Eutrophication is the biggest problem for the Baltic Sea, and the Gulf of Finland is its most badly affected basin. Though eutrophying nutrient discharges have decreased lately, there has been an increase in the visible symptoms of eutrophication, such as blue-green algae, water opacity, beach mucilage and the number of anoxic seafloor areas. According to current estimates, climate change will further precipitate the eutrophication of the Baltic Sea.
Eutrophication is caused by nitrogen and phosphorus emissions, which nourish the growth of algae in the water. With respect to the occurrence of blue-green algae, phosphorus, in particular, plays a key part. Nitrogen and phosphorus drift into the sea in wastewater from cities and along with rainwater from fields, for example. In addition, part of the nitrogen emissions caused by traffic ends up in the Baltic Sea as fallout from the air.
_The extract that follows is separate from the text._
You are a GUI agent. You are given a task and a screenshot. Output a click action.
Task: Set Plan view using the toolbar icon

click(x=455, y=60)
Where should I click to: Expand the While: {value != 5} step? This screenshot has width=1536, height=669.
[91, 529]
With regard to Finland’s nutrient load, the proportion of agriculture is large: its share of the nitrogen load is approximately one third, and almost half of the phosphorus load.
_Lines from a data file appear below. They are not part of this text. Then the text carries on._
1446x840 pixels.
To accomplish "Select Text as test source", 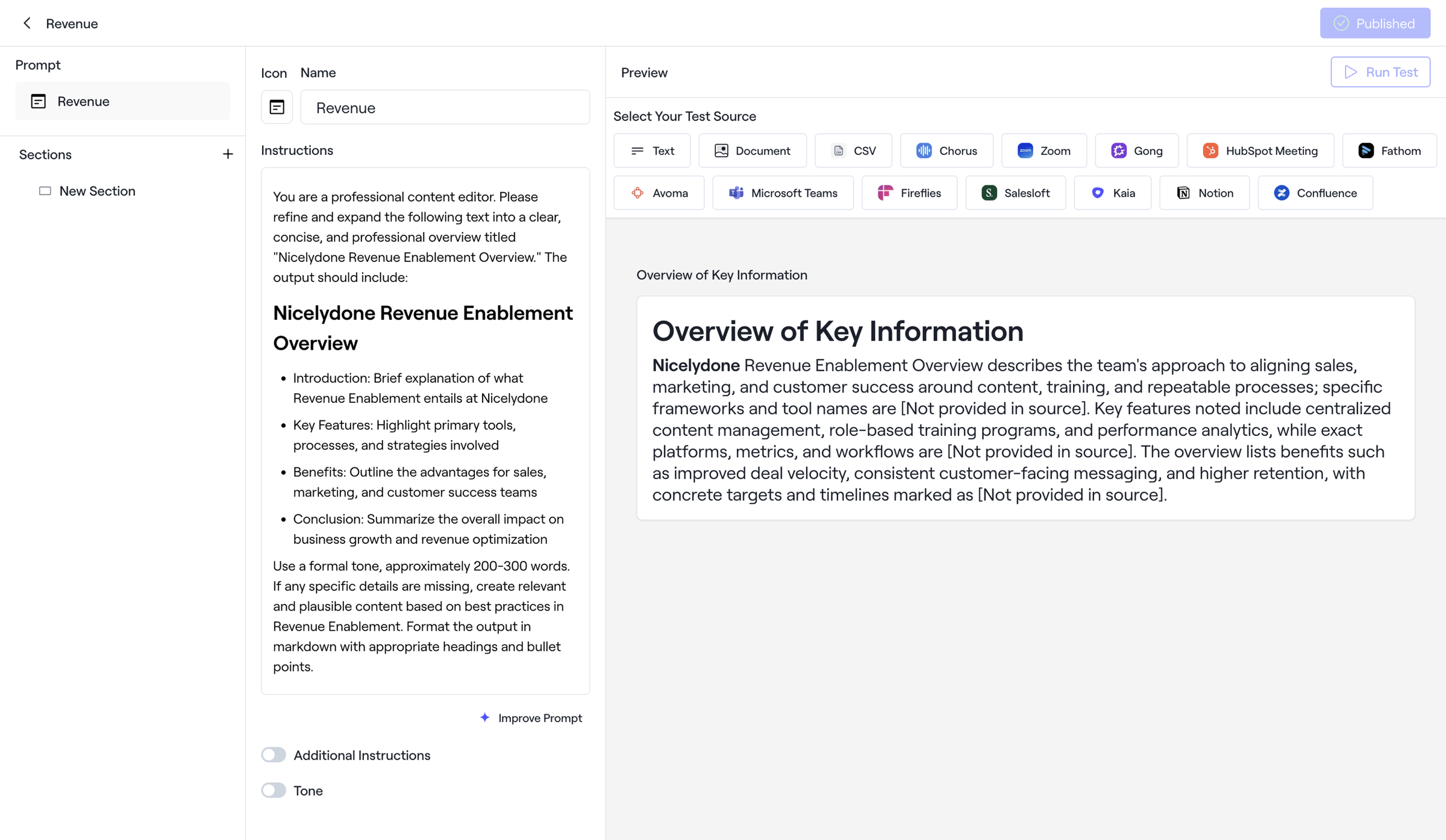I will (x=652, y=151).
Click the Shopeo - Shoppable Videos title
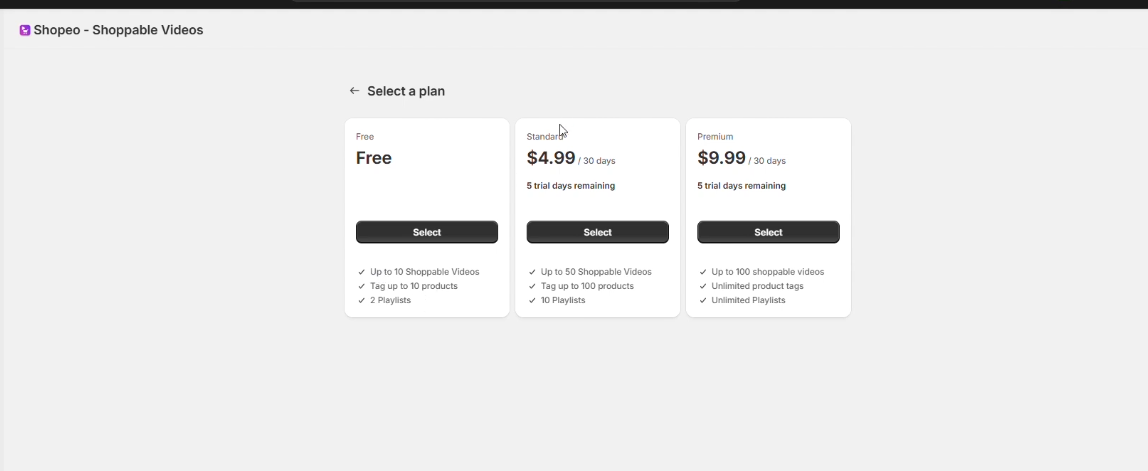The width and height of the screenshot is (1148, 471). click(x=118, y=30)
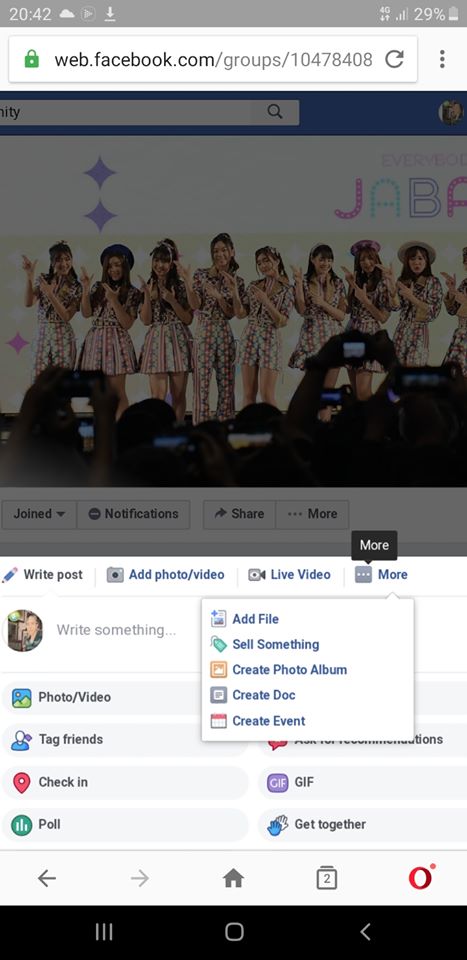Switch to the Live Video tab
The image size is (467, 960).
click(290, 575)
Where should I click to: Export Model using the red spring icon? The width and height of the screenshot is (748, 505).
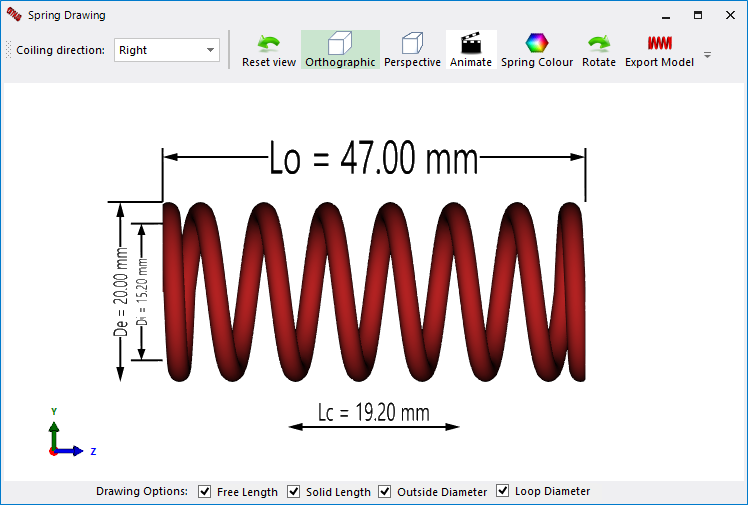(x=659, y=50)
Ample growth of small algae, i.e. phytoplankton, in the surface waters cause the oxygen to run out in the water areas near the bottom. Dead algae sink to the bottom, and their decomposition consumes oxygen from the seafloor. Under anoxic circumstances, the process of decomposition changes and begins to produce poisonous hydrogen sulphide, which kills the animal populations at the bottom of the area. In addition, phosphorus is released from the seafloor. This is called internal loading of the sea. If the water mixes very powerfully, the phosphorus released from the seafloor reaches the water surface layers and promotes the extensive growth of blue-green algae.
In addition to microscopic algae, the large amount of nutrients in the water also precipitates the growth of annual filament algae on the stony beaches and cliffs. The more frequent filament algae suffocate the perennial algae of the Baltic Sea, such as bladder wrack, which has a significant role in the ecosystem of the Baltic Sea. Bladder wrack forms rich growths in shore waters, which act as an important spawning area and a ‘nursery’ for many fish species, including financially important ones.
Eutrophication is changing life in the Baltic Sea. The effects also reach financially important fish populations, not to speak of the detrimental effect the eutrophication symptoms have on tourism, for example. In order to curtail emissions, all countries around the Baltic Sea should start cooperating and take concrete action.